= Quentin Chong =

South African martial arts trainer

Quentin "Dragon" Chong is a retired South African professional mixed martial artist, trainer/coach and actor who has appeared in a number of American movies, local TV series, advertisements and magazines.

== Background ==
Quentin Chong, nicknamed “the Dragon”, was born in 1972, in Gaborone, Botswana. He is the youngest of three siblings. He grew up in Cape Town, South Africa, where he still resides. As a child, aged 5, he trained in Chinese Kung Fu in Hong Kong. On a later visit to Thailand in the early 1990s he started training in Muaythai (also known as Muay Thai), a well-known combat sport of Thailand, under Manop Maswichean, who is a World Champion in the heavy weight category of this sport.

== Professional career ==
In 2001, he was challenged to a World Muaythai title fight in the super middle weight category, in Chumphon, Thailand, against Saroonsak. He won the World Champion Title and successfully defended it in 2002 in Cape Town, South Africa, against Nokweit Davies (Nokweed Devy), also a world champion in the super-middle weight category. He has won 18 of 19 professional fights. His fight in 2002, against Davies, was his last professional fight.

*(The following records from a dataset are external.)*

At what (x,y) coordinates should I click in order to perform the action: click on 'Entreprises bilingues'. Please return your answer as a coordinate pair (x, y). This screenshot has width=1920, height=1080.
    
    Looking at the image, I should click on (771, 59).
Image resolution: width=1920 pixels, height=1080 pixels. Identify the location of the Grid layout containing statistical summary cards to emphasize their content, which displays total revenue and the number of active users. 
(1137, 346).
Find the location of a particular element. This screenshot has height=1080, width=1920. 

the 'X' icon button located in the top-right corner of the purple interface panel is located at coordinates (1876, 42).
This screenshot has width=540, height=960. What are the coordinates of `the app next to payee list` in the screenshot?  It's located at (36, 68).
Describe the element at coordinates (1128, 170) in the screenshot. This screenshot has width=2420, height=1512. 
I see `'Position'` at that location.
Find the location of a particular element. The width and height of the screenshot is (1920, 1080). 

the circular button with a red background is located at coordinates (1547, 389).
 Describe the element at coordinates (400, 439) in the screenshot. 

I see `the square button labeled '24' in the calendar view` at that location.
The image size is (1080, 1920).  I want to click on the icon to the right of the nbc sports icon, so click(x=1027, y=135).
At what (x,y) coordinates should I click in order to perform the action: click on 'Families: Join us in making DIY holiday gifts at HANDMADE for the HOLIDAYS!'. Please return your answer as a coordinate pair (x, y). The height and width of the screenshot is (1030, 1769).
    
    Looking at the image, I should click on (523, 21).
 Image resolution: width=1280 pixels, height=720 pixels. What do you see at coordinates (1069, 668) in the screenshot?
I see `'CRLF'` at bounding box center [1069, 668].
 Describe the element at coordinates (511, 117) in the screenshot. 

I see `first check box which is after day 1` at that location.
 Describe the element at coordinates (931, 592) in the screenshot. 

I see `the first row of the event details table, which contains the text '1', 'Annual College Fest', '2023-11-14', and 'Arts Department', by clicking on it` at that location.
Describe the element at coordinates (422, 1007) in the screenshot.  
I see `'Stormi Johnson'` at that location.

His current involvement in the sport is in capacity of president, coach and manager of the South African Amateur Muaythai Foundation. He currently serves on the Executive Board of the International Federation of Muaythai Amateur

== Other ==
Quentin has appeared in various international television series and films such as Wake of Death, Death Race 2 and Number One Girl (2005) and featured alongside actors such as Jean-Claude Van Damme, Pat Morita and Vinnie Jones. He had surgery to replace thinning hair after which he appeared in a number of South African newspapers, magazines, television adverts and shows such as Top Billing, the South African television series "Way of the Warrior" and the international television series "Strikeback" . He has trained other well-known international martial arts fighters such as Randy Courture and currently focuses on training fighters at his own gym called Dragon Power Muaythai, MMA and Fitness Centre , based in Cape Town.

His philanthropic efforts include involvement with the Amy Biehl Foundation Trust and also with his own registered non-profit organisation called the South African Muaythai Against Drugs Association, which involves martial arts training, African drumming and cultural dancing for children from disadvantaged backgrounds from the townships around Cape Town.